• DIRECTIONS FOR THIS TASK: This exercise asks for the entries below to be printed exactly.

BEGIN GIVEN ENTRIES

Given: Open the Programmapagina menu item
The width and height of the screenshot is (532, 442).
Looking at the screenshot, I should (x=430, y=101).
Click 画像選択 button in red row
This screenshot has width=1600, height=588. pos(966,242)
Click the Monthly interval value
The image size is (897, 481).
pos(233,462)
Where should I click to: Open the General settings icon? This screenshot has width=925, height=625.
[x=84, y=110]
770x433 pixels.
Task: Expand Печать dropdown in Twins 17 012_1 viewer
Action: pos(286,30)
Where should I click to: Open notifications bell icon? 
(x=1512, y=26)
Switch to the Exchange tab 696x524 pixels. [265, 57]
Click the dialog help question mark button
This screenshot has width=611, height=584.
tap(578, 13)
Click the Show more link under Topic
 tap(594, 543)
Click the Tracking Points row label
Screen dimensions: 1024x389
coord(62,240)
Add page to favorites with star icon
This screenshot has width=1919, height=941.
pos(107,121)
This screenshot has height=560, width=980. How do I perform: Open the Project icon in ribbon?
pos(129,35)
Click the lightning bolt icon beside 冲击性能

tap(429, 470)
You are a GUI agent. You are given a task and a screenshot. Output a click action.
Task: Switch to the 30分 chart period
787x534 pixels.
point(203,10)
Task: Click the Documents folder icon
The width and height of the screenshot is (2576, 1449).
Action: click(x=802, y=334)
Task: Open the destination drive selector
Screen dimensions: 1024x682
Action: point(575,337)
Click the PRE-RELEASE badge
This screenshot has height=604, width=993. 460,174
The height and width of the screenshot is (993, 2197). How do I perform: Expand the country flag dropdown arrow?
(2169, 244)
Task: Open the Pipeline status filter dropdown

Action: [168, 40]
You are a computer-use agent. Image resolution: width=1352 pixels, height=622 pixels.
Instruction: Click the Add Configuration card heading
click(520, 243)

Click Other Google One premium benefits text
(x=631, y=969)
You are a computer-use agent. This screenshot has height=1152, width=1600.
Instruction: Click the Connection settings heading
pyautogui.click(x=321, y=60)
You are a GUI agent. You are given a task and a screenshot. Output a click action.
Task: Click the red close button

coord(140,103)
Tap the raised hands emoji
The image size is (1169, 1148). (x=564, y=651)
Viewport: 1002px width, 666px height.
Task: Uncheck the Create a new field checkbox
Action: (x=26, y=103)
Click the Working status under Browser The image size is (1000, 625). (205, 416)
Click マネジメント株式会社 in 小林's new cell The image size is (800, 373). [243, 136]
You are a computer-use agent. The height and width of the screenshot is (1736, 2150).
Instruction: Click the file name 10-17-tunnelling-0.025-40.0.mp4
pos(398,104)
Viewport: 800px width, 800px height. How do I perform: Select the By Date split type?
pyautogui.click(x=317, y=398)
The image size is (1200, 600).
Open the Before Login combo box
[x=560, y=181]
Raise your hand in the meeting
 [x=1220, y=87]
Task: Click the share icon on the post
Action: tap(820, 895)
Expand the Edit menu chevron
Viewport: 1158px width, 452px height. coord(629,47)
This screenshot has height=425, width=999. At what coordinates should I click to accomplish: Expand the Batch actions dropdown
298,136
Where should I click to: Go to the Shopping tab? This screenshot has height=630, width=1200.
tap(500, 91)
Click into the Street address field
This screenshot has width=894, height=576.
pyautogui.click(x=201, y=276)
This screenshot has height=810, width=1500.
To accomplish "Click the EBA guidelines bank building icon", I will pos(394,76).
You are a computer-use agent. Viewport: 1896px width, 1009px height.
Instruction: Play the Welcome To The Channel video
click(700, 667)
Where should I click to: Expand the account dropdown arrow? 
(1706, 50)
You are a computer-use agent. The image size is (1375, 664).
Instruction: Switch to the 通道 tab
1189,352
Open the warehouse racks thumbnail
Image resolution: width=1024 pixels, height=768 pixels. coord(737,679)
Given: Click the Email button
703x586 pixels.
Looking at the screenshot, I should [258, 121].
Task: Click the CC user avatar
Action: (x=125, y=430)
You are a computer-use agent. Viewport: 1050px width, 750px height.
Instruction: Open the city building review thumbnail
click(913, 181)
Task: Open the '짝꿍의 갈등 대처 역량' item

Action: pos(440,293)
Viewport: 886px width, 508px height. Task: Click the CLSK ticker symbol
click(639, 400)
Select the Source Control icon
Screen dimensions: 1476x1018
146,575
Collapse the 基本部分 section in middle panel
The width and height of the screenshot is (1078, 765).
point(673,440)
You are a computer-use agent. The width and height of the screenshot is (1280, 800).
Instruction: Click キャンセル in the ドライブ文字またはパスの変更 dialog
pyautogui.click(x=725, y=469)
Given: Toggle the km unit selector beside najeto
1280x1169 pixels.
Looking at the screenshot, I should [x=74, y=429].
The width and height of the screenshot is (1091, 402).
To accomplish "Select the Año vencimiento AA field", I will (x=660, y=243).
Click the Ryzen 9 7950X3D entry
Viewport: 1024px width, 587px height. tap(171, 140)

END GIVEN ENTRIES

• REPLY TO THE EXERCISE:
Given: Open the Programmapagina menu item
The width and height of the screenshot is (532, 442).
Looking at the screenshot, I should (x=430, y=101).
Click 画像選択 button in red row
This screenshot has width=1600, height=588. pos(966,242)
Click the Monthly interval value
The image size is (897, 481).
pos(233,462)
Where should I click to: Open the General settings icon? This screenshot has width=925, height=625.
[x=84, y=110]
770x433 pixels.
Task: Expand Печать dropdown in Twins 17 012_1 viewer
Action: pos(286,30)
Where should I click to: Open notifications bell icon? 
(x=1512, y=26)
Switch to the Exchange tab 696x524 pixels. [265, 57]
Click the dialog help question mark button
This screenshot has width=611, height=584.
tap(578, 13)
Click the Show more link under Topic
 tap(594, 543)
Click the Tracking Points row label
Screen dimensions: 1024x389
coord(62,240)
Add page to favorites with star icon
This screenshot has width=1919, height=941.
pos(107,121)
This screenshot has height=560, width=980. How do I perform: Open the Project icon in ribbon?
pos(129,35)
Click the lightning bolt icon beside 冲击性能

tap(429, 470)
You are a GUI agent. You are given a task and a screenshot. Output a click action.
Task: Switch to the 30分 chart period
787x534 pixels.
point(203,10)
Task: Click the Documents folder icon
The width and height of the screenshot is (2576, 1449).
Action: click(x=802, y=334)
Task: Open the destination drive selector
Screen dimensions: 1024x682
Action: point(575,337)
Click the PRE-RELEASE badge
This screenshot has height=604, width=993. 460,174
The height and width of the screenshot is (993, 2197). How do I perform: Expand the country flag dropdown arrow?
(2169, 244)
Task: Open the Pipeline status filter dropdown

Action: [168, 40]
You are a computer-use agent. Image resolution: width=1352 pixels, height=622 pixels.
Instruction: Click the Add Configuration card heading
click(520, 243)

Click Other Google One premium benefits text
(x=631, y=969)
You are a computer-use agent. This screenshot has height=1152, width=1600.
Instruction: Click the Connection settings heading
pyautogui.click(x=321, y=60)
You are a GUI agent. You are given a task and a screenshot. Output a click action.
Task: Click the red close button

coord(140,103)
Tap the raised hands emoji
The image size is (1169, 1148). (x=564, y=651)
Viewport: 1002px width, 666px height.
Task: Uncheck the Create a new field checkbox
Action: (x=26, y=103)
Click the Working status under Browser The image size is (1000, 625). (205, 416)
Click マネジメント株式会社 in 小林's new cell The image size is (800, 373). [243, 136]
You are a computer-use agent. The height and width of the screenshot is (1736, 2150).
Instruction: Click the file name 10-17-tunnelling-0.025-40.0.mp4
pos(398,104)
Viewport: 800px width, 800px height. How do I perform: Select the By Date split type?
pyautogui.click(x=317, y=398)
The image size is (1200, 600).
Open the Before Login combo box
[x=560, y=181]
Raise your hand in the meeting
 [x=1220, y=87]
Task: Click the share icon on the post
Action: tap(820, 895)
Expand the Edit menu chevron
Viewport: 1158px width, 452px height. coord(629,47)
This screenshot has height=425, width=999. At what coordinates should I click to accomplish: Expand the Batch actions dropdown
298,136
Where should I click to: Go to the Shopping tab? This screenshot has height=630, width=1200.
tap(500, 91)
Click into the Street address field
This screenshot has width=894, height=576.
pyautogui.click(x=201, y=276)
This screenshot has height=810, width=1500.
To accomplish "Click the EBA guidelines bank building icon", I will pos(394,76).
You are a computer-use agent. Viewport: 1896px width, 1009px height.
Instruction: Play the Welcome To The Channel video
click(700, 667)
Where should I click to: Expand the account dropdown arrow? 
(1706, 50)
You are a computer-use agent. The image size is (1375, 664).
Instruction: Switch to the 通道 tab
1189,352
Open the warehouse racks thumbnail
Image resolution: width=1024 pixels, height=768 pixels. coord(737,679)
Given: Click the Email button
703x586 pixels.
Looking at the screenshot, I should [258, 121].
Task: Click the CC user avatar
Action: (x=125, y=430)
You are a computer-use agent. Viewport: 1050px width, 750px height.
Instruction: Open the city building review thumbnail
click(913, 181)
Task: Open the '짝꿍의 갈등 대처 역량' item

Action: pos(440,293)
Viewport: 886px width, 508px height. Task: Click the CLSK ticker symbol
click(639, 400)
Select the Source Control icon
Screen dimensions: 1476x1018
146,575
Collapse the 基本部分 section in middle panel
The width and height of the screenshot is (1078, 765).
point(673,440)
You are a computer-use agent. The width and height of the screenshot is (1280, 800).
Instruction: Click キャンセル in the ドライブ文字またはパスの変更 dialog
pyautogui.click(x=725, y=469)
Given: Toggle the km unit selector beside najeto
1280x1169 pixels.
Looking at the screenshot, I should [x=74, y=429].
The width and height of the screenshot is (1091, 402).
To accomplish "Select the Año vencimiento AA field", I will (x=660, y=243).
Click the Ryzen 9 7950X3D entry
Viewport: 1024px width, 587px height. tap(171, 140)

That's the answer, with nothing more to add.